Husband and wife team Ellen Bukstel and Brian Wolfsohn have helped pioneer the concept in our environs. The Shack in the Back, their homespun venue, is a 170-seat performance space situated on the two and a half acres in South Broward adjacent to their ranch. The pair produce concerts at the venue from November to April, and attract a surprisingly impressive array of performers, including renowned folk artists Jonathan Edwards, Dion, Tom Rush, Susan Werner, Christine Lavin, and Vance Gilbert.

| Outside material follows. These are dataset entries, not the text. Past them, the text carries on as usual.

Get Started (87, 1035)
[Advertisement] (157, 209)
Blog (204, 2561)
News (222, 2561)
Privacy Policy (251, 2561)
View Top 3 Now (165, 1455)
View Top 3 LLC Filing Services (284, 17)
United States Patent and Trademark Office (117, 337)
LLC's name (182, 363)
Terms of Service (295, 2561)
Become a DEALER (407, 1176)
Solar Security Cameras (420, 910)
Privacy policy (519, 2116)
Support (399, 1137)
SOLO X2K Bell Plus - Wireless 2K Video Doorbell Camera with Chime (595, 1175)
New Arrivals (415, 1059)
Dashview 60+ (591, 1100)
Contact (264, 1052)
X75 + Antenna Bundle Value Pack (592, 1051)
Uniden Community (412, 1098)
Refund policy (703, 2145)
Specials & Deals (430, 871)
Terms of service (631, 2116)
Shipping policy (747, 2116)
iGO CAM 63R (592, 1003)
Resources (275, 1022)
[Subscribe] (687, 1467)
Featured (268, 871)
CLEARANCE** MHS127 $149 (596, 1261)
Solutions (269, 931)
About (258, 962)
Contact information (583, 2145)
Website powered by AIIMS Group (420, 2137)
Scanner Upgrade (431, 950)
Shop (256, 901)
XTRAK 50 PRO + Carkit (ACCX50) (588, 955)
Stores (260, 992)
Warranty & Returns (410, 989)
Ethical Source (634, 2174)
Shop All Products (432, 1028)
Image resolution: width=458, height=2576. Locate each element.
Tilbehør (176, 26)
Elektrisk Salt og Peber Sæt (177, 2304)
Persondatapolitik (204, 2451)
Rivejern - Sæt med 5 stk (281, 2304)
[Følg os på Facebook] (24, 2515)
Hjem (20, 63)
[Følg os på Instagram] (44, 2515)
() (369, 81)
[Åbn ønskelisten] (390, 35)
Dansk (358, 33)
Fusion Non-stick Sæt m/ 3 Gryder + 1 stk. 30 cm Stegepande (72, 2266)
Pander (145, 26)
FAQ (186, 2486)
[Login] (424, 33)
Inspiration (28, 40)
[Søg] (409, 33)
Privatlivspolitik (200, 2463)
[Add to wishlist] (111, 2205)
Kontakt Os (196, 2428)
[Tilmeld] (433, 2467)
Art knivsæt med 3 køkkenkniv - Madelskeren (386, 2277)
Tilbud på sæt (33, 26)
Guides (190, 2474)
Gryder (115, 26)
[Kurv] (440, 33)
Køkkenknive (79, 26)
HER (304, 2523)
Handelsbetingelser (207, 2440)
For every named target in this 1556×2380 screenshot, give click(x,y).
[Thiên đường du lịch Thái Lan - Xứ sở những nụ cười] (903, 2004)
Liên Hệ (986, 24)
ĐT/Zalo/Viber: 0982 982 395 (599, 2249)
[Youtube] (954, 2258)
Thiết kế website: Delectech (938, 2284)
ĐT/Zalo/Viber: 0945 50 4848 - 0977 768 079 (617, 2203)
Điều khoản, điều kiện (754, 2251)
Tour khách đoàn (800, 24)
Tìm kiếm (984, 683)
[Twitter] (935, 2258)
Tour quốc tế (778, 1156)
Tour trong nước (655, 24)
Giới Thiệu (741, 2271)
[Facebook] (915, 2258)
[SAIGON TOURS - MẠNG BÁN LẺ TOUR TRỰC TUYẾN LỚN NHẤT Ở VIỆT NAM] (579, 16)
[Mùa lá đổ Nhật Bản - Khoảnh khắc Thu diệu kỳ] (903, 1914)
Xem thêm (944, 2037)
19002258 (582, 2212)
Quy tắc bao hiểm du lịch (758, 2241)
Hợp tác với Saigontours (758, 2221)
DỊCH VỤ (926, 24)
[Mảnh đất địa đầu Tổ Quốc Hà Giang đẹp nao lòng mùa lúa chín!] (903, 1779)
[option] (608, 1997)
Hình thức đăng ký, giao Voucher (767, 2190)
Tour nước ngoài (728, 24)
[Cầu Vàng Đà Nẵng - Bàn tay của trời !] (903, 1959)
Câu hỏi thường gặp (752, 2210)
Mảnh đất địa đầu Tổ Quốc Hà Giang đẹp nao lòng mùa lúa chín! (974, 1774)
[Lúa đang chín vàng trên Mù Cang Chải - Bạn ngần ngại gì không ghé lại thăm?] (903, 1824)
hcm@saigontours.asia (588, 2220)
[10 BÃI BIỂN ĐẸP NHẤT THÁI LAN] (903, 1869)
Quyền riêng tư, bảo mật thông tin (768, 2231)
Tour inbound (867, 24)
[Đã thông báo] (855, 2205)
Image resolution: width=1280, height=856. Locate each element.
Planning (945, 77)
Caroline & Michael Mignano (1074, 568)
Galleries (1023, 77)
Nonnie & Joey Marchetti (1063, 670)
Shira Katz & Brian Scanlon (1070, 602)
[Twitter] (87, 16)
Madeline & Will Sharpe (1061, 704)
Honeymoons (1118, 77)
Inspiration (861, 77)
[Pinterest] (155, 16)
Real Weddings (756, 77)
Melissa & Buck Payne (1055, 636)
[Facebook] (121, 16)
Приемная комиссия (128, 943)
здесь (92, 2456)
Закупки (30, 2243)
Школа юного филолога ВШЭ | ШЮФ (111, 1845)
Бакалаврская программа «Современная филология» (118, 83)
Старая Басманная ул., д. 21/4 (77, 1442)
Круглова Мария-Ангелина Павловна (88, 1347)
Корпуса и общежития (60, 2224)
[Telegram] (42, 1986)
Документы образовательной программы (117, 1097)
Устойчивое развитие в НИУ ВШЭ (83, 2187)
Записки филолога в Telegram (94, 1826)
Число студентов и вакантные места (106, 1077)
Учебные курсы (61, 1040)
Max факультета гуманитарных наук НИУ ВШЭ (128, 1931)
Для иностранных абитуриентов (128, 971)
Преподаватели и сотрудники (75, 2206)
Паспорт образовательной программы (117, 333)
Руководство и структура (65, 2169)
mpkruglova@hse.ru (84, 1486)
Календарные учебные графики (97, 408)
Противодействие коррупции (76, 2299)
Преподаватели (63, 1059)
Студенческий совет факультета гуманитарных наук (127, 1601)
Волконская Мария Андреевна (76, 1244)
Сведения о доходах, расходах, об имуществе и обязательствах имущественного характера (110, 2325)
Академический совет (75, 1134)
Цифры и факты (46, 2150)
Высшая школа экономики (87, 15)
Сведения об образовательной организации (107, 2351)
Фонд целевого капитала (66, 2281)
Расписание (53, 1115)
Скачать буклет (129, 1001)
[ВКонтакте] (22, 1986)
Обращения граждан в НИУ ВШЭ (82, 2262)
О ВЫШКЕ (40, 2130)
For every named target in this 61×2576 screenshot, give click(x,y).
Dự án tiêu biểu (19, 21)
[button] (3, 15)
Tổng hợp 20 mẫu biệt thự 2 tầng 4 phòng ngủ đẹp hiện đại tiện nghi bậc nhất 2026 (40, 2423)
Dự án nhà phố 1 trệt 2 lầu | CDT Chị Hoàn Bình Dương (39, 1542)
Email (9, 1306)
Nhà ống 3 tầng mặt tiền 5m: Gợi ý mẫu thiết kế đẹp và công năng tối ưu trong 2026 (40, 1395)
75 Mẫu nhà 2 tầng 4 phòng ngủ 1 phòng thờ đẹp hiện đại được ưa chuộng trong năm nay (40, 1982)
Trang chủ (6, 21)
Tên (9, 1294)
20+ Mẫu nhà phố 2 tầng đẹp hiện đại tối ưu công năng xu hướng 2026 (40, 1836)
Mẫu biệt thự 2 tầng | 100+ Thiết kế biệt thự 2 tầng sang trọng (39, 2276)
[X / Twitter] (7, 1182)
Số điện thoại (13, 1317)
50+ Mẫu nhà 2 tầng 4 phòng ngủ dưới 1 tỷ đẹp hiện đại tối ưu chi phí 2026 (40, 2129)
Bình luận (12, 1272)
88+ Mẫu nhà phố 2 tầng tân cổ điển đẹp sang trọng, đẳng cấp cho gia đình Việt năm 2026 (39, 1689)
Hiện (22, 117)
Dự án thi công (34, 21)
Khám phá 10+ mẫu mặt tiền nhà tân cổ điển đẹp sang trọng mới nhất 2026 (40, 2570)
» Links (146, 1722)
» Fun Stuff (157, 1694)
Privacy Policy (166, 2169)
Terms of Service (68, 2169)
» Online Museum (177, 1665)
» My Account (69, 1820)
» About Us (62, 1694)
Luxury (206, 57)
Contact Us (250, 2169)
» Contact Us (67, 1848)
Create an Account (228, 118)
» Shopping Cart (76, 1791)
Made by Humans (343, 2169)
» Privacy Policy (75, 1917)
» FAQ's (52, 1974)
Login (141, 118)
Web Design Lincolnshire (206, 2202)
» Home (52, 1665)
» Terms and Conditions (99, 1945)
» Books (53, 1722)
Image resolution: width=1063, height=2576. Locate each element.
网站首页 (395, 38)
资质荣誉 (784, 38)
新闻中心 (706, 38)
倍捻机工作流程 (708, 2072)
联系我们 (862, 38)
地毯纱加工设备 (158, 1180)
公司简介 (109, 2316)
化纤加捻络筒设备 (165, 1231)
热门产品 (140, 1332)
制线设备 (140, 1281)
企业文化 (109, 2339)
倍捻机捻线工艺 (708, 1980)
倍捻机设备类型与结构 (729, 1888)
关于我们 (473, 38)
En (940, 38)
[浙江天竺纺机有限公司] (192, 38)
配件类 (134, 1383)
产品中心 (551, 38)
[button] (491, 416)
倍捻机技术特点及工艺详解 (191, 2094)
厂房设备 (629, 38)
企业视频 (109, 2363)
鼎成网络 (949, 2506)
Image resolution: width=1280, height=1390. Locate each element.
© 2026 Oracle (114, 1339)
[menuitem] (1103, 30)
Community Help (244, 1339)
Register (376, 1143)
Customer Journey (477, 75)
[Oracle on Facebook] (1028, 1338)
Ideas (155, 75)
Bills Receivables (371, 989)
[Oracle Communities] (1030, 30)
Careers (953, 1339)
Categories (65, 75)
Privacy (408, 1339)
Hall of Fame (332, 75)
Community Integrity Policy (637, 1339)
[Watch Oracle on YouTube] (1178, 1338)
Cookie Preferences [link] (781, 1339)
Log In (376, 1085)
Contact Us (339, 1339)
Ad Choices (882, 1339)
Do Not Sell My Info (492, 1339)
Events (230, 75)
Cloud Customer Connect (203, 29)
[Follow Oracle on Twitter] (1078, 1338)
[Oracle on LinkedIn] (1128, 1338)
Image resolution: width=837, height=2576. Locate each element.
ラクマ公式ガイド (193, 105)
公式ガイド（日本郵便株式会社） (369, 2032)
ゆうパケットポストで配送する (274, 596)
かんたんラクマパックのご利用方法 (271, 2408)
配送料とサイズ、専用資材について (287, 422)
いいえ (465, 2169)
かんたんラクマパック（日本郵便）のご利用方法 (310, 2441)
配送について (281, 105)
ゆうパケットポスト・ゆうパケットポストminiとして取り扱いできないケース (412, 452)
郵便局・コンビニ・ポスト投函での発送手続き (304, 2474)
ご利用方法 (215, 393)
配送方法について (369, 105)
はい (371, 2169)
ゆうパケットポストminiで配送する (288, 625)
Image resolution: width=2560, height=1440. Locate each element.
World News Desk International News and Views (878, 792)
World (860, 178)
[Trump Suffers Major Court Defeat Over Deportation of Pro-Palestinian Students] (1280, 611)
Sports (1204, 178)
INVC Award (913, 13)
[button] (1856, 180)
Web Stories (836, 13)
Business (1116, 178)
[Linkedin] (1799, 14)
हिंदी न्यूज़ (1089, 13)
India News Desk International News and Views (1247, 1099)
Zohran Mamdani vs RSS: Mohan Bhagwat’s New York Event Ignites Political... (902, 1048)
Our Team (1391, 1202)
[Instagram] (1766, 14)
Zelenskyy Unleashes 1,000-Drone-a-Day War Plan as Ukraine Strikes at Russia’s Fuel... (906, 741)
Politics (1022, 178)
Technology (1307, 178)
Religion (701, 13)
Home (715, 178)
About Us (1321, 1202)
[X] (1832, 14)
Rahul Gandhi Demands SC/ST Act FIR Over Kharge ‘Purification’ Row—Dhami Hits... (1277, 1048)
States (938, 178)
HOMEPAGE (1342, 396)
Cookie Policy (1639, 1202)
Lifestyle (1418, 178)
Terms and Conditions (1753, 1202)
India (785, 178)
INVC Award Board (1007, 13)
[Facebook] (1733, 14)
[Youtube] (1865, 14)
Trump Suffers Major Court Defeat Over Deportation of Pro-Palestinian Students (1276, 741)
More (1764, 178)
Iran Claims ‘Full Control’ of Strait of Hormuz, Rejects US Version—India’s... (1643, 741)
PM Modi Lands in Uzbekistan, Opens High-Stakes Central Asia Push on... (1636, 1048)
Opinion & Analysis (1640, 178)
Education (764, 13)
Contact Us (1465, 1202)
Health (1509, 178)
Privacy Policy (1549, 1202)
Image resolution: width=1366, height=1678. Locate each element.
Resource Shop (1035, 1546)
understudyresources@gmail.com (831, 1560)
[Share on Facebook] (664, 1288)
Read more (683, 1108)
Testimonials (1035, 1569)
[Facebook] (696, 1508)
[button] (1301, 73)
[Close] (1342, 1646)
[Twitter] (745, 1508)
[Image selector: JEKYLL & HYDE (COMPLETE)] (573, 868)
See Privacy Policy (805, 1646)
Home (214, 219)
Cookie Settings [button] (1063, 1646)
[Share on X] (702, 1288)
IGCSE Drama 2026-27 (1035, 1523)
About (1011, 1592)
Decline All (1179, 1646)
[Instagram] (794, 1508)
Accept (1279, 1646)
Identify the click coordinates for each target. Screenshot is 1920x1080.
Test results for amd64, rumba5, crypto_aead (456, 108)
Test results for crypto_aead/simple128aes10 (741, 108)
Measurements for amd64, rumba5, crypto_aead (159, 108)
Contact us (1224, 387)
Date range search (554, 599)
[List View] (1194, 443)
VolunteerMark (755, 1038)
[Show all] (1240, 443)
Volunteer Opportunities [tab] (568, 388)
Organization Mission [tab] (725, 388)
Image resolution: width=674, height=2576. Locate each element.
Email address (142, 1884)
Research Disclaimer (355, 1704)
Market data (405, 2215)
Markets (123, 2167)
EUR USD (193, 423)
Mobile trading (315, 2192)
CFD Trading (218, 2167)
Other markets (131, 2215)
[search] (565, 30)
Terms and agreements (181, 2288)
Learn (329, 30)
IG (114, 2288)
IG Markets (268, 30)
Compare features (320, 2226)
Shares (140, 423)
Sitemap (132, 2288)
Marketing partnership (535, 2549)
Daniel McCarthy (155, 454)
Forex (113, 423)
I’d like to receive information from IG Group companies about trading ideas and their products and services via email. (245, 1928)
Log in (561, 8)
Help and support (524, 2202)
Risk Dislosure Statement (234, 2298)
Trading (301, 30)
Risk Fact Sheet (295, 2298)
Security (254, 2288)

Ellen, who's produced various concert series on and off since the mid '90s, originally began presenting shows at Temple Beth Or in South Miami as part of her efforts to raise funds for AIDS research after her first husband, Doug Segal, died from complications related to the disease. They helped the synagogue develop its own venue, Sacred Grounds Coffeehouse, garnering Miami New Times' designation as "Best New Venue" in the process.
The Bukstel House Concerts at the Shack in the Back have been accorded their share of kudos as well, but for the couple, the most gratifying reactions come from those that attend the shows.
"All the concerts are special and unique," Ellen insists. "The concerts are up close and personal, and the performers are very connected to the audience because of the casual environment of a home setting. It's a very large house concert series compared to most around the country, yet small enough for everyone to feel connected to the performer and the music. It's a totally joyful pursuit, and worth all the time and effort just to see how much people enjoy themselves."
Then again, Ellen knows something about entertaining an audience, given that she's been performing since childhood. With an enviable pedigree as a singer/songwriter -- one that includes several dozen prestigious awards, accorded her by the John Lennon Songwriting Competition, the New Zealand Peace Song Competition, and others. She's also attracted notice from several high profile performers like Michael Bolton, Peter Yarrow, and Tom Paxton.
Her debut album, Daddy's Little Girl, helped establish her penchant for speaking out on issues from both a political and personal point of view. In addition, her song "By My Silence," co-written with her friend Nick Annis and borne from the perspective of someone who was a silent witness to the Holocaust, received top honors in the 2008 Public Domain Foundation Music to Life competition. The prize was decided on by a prestigious group of judges, a panel made up of top folk performers that included Peter Paul and Mary, Judy Collins, Tom Paxton and others of their ilk.
Ellen's newest single, "Who's the Pusher Now," written with Nick Annis and her son Brett Segal, also makes a significant statement. The song offers a harsh indictment of the time and effort the government spends in fighting its futile drug wars and advocates for the long overdue legalization of marijuana. ("Let the government take a bow... Let the government take a bow/Who's the pusher now!")
These days, Ellen seems pleased that she's able to further her music career in tandem with what she does with the Shack in the Back. "It's truly a happening every time," she says. "The atmosphere and community are very warm and friendly. People are often so amazed to have discovered this tiny oasis of musical pleasure."